Patient once stabilized in the emergency shall be transferred along with their case file to
the concerned ward accompanied by the staff nurse & ward boy.
INTER HOSPITAL / DIAGNOSTIC TRANSFER:
EMERGENCY ROOM OR WARDS TO DIAGNOSTIC CENTERS:
In case of some of the diagnostic facilities are not available within the hospitals, patients
are transferred to such facilities for undergoing such diagnostic evaluations.
The diagnostic centre- where the hospital has agreement (MOU) with Vista labs, prior to
the patient’s transfer, the nurse or duty medical officer / PRE shall confirm the
appointment and record all Information requested on the appropriate document. In
addition, the transferring nurse shall review orders written 24 hours prior to transfer to
ensure that all orders have been taken off.
Before sending the patient, the emergency department or the ambulance control room
is informed who makes the necessary arrangements for ambulance and staff.
In case of critical patient nurse and medical officer, shall accompany the patient long
with their case file / transfer summary
TRANSFER OF PATIENT TO OTHER HOSPITAL:
Patients who do not match organizational resources, both in emergency as well as non
emergency situations are transferred to other hospital after providing first aid to the
patient.
On duty medical officer / PRE inform the patient’s relatives and makes necessary
arrangements for ambulance and staff required for transferring the patients.
Prior to the transfer of the patient the Medical Officer informs the other hospital
regarding the shifting of the patient to their facility.
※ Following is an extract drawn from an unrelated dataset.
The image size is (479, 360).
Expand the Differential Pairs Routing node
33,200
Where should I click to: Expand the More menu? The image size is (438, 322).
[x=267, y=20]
Transfer summary containing
information pertaining to the patient’s complaints, diagnostic made and treatment
given is prepared and given to the attendant accompanying the patient. Trained BLS
nurse accompanies the patients to the other hospital, in case of critical patients; a
medical officer along with a nurse accompanies the patient.
REFERRAL
Patients who do not match organizational resources, both in emergency as well as non
emergency situations in such cases the decision to refer a patient for consultation to
other clinical specialty shall be taken by the primary treating consultant of the patient in
Coordination with CEO.
Concerned consultant shall be giving consultation referral slip containing details of the
reasons for referring and the same is attached in the patient’s case file.
The consultant referring the patient to the identified external healthcare institution shall
fill a referral slip indicating the diagnosis, treatment given, condition of the patient,
investigations / procedures if any undertaken by the patient etc.